Antidepressants prescribed by her doctor have not helped at all; she pines for her son as if he died yesterday, and her bitterness is sharp for other family members whom she irrationally holds accountable for the separation in some way in which even she cannot explain or fathom. The disorder is isolating her from the people she could most depend on for comfort.


Her disorder also is isolating her from hopes of recovery because she cannot establish a new normal until she finds the strength to let go of the old normal – the world where she felt secure and grounded, before she was uprooted and dumped somewhere else, without a map or GPS to get back. She’s been told her former life no longer exists, but her mind can’t accept it. All she knows is the desire to return to… to a world that no longer exists. A world in which her son is still alive.


Anna really believes that life holds no meaning or purpose, and she’s agitated because she has the responsibility to ease her daughter’s pain when she sees no point to encouraging her dreams. Anna no longer thinks her daughter’s interests are interesting or important, and she now holds her daughter up to the saintly status the son achieved in death – and the daughter falls short, for which Anna cannot forgive the child.

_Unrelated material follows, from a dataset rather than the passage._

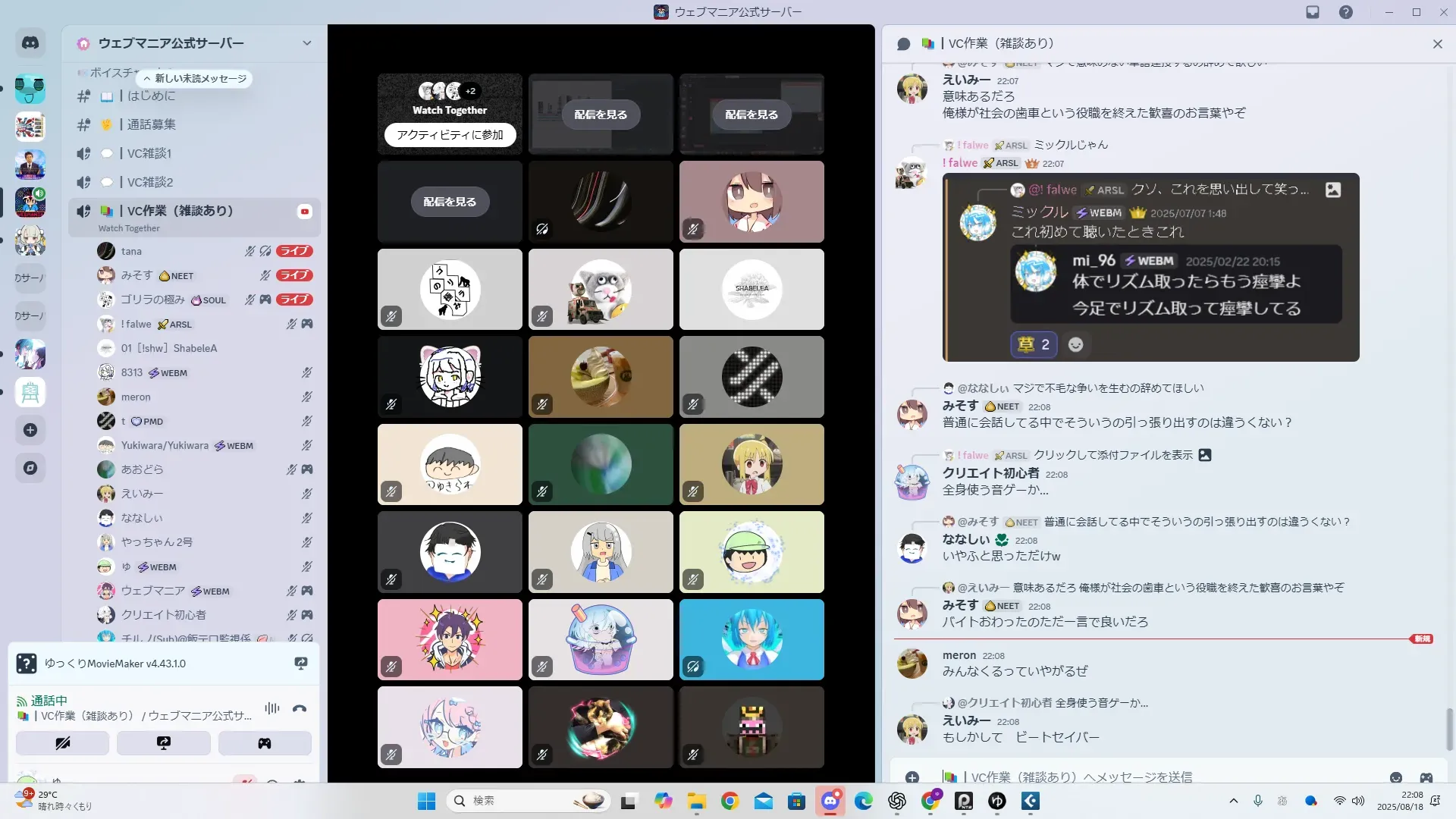1456x819 pixels.
Task: Open the attachment plus menu in chat
Action: 912,777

Anna’s condition makes her more susceptible to cancer, hypertension, anxiety, depression, suicidal ideation, self-medicating with drugs or alcohol or overuse of prescription drugs, and sleep impairments. “Drug addiction is the least of my worries,” she says and she’s right. I’m far more worried about the seduction of suicide in her case.


Anna’s condition is not yet condoned as an insurable diagnosis, but I expect that to change, since drugs like Paroxetine are showing some promise for Prolonged Grief Disorder, and clinical researchers are exploring new psychotherapy treatments. My role is to be a bridge to the most effective and affordable help we can find; someone who specializes in the treatment of traumatic stress disorder, and can bill an insurance company accordingly.

What I want to say, through Anna's situation, is that it’s not uncommon to feel like you are drowning in grief, but the reality is that some people do drown in it. Reach out while you still have the strength to trust someone on shore to throw you a lifeline – and then accept the help. As Winston Churchill advised, “When you’re going through hell, keep on going.” Don’t stop to sniff the rot. This isn’t what your child wanted for you — to hurt and not stop hurting. This isn’t a memorial, it’s a nightmare.